§ **Try it**: The output has to be the full set of records, reproduced exactly, minus any picture.

§ **The data**:
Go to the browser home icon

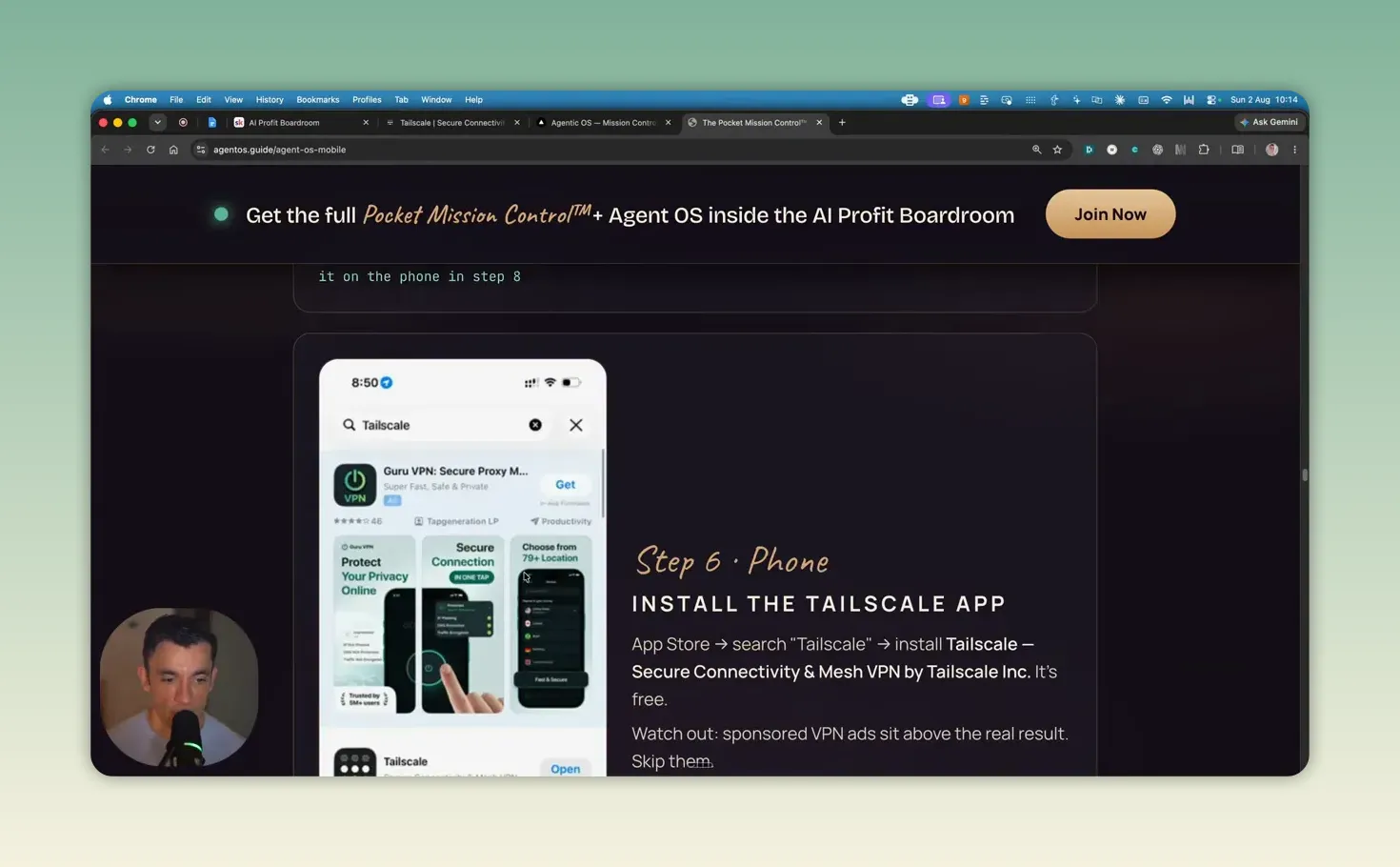point(173,150)
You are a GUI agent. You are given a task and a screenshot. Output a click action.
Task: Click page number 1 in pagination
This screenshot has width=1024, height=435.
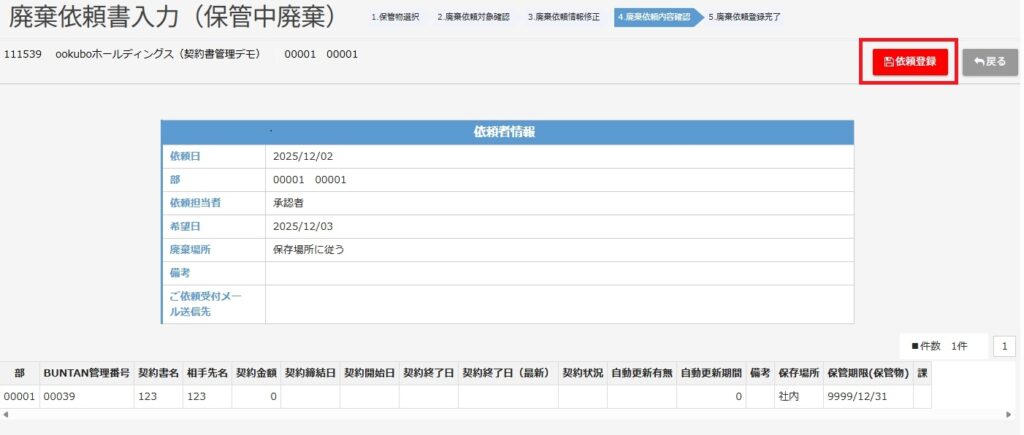click(x=1004, y=346)
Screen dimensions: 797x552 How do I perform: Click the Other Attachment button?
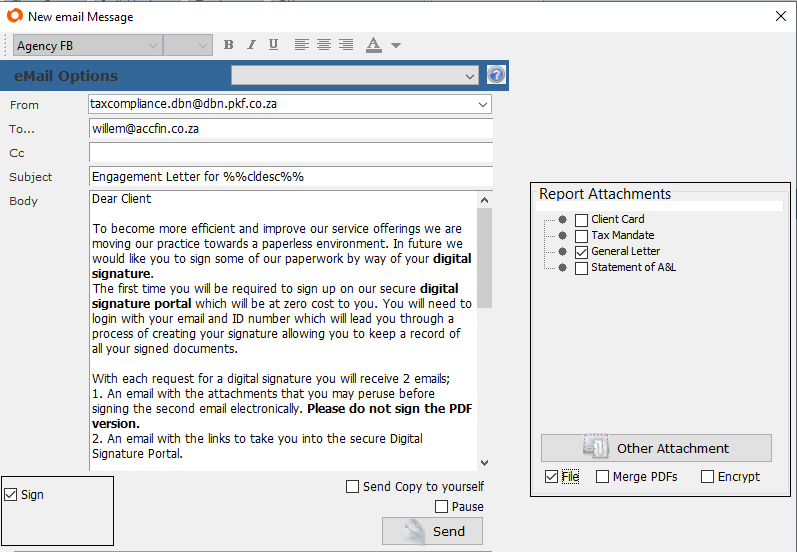tap(656, 448)
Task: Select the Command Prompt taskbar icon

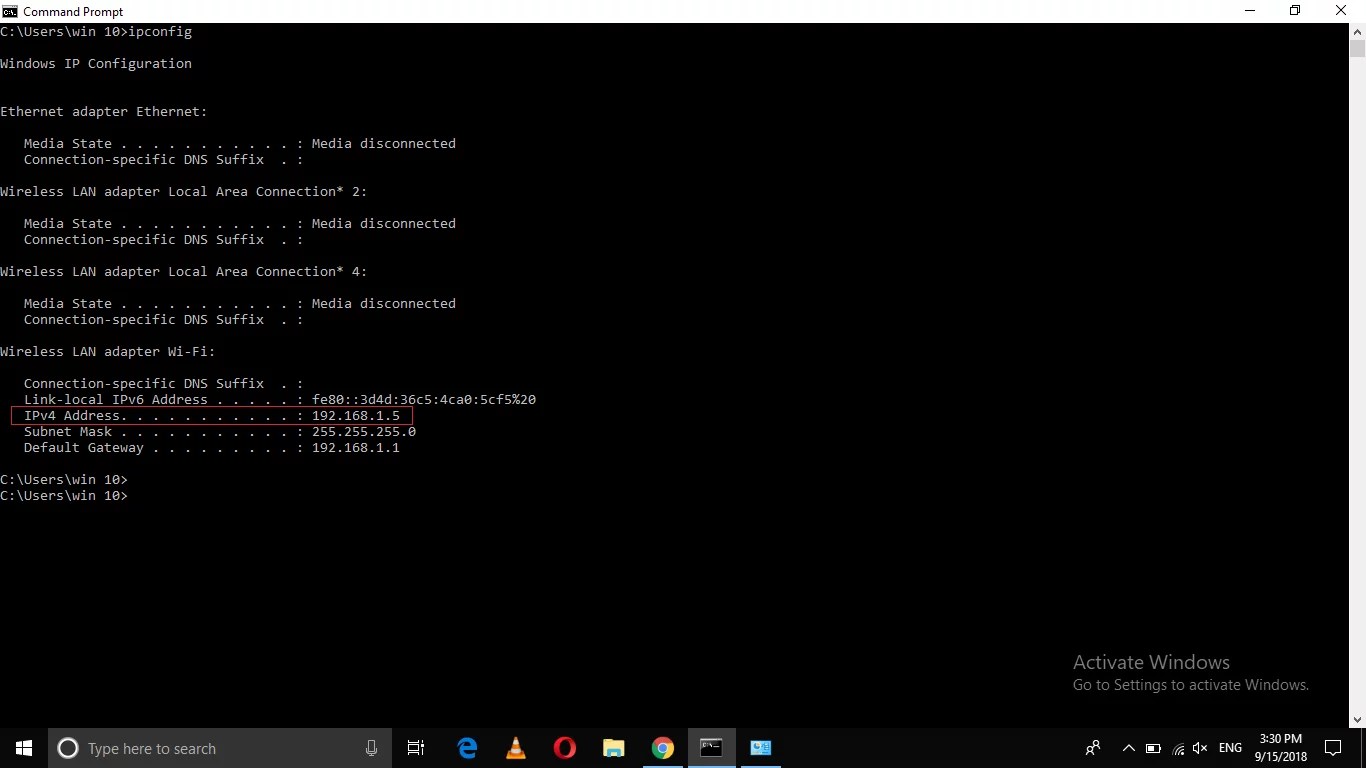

§ **Output**:
Go to the browser home icon

point(173,150)
You are a GUI agent. You are given a task and a screenshot. Output a click action.
Task: Click page number 1 in pagination
This screenshot has width=1024, height=435.
click(x=1004, y=346)
Screen dimensions: 797x552 How do I perform: Click the Other Attachment button?
tap(656, 448)
Task: Select the Command Prompt taskbar icon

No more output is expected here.